Material to process -
⟨

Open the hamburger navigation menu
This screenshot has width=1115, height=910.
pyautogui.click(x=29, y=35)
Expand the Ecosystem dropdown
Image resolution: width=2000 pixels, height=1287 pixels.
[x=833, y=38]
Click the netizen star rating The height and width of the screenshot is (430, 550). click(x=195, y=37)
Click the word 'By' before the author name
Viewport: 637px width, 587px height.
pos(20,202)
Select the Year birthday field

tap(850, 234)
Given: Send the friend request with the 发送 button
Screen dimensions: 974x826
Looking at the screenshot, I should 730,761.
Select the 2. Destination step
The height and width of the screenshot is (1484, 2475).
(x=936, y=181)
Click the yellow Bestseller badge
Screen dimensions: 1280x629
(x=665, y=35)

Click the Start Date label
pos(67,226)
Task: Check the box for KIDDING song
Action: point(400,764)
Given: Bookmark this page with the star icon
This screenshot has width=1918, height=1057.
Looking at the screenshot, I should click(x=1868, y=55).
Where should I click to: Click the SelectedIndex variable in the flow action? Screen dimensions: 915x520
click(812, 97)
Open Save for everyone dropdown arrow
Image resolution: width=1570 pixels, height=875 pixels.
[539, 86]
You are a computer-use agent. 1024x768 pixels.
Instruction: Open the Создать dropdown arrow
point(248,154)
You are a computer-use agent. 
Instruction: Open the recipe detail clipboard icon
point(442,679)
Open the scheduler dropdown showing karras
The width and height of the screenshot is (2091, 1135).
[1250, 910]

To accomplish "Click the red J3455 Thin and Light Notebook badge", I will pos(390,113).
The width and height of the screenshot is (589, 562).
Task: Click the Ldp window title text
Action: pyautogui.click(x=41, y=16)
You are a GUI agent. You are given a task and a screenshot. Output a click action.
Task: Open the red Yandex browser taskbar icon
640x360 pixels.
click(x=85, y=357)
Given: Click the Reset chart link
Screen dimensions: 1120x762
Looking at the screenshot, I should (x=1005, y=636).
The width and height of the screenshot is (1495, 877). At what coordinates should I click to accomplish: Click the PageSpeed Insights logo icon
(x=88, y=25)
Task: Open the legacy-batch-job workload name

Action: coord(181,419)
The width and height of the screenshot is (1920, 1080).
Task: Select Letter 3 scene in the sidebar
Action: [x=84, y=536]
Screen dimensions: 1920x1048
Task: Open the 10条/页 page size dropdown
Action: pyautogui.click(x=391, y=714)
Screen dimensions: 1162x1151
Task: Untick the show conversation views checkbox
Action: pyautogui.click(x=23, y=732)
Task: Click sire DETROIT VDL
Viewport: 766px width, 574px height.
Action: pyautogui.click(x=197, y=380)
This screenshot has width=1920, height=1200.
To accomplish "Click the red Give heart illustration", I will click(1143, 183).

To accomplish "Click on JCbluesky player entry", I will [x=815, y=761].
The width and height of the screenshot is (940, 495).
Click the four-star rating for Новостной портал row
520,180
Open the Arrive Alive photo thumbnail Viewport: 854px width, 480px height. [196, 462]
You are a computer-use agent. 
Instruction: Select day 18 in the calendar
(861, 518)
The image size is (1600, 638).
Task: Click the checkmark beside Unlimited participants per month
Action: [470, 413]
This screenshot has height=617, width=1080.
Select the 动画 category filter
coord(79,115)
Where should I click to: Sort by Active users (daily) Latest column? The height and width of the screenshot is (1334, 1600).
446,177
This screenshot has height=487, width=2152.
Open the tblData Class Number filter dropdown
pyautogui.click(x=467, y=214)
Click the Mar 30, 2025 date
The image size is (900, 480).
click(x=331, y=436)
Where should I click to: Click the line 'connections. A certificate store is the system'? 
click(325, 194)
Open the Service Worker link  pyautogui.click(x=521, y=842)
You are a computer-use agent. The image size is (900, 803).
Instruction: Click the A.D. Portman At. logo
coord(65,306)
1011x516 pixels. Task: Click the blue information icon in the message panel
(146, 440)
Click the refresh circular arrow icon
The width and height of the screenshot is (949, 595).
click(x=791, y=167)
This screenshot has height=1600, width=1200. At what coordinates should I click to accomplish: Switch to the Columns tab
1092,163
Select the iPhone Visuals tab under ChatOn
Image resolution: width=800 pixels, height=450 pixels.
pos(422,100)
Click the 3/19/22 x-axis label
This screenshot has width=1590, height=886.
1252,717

⟩

The problem -
Retype the lines of the listing above, starting at the line containing "Where should I click to: Sort" and ending at the line containing "coord(65,306)".

Complete response -
Where should I click to: Sort by Active users (daily) Latest column? The height and width of the screenshot is (1334, 1600).
446,177
This screenshot has height=487, width=2152.
Open the tblData Class Number filter dropdown
pyautogui.click(x=467, y=214)
Click the Mar 30, 2025 date
The image size is (900, 480).
click(x=331, y=436)
Where should I click to: Click the line 'connections. A certificate store is the system'? 
click(325, 194)
Open the Service Worker link  pyautogui.click(x=521, y=842)
You are a computer-use agent. The image size is (900, 803).
Instruction: Click the A.D. Portman At. logo
coord(65,306)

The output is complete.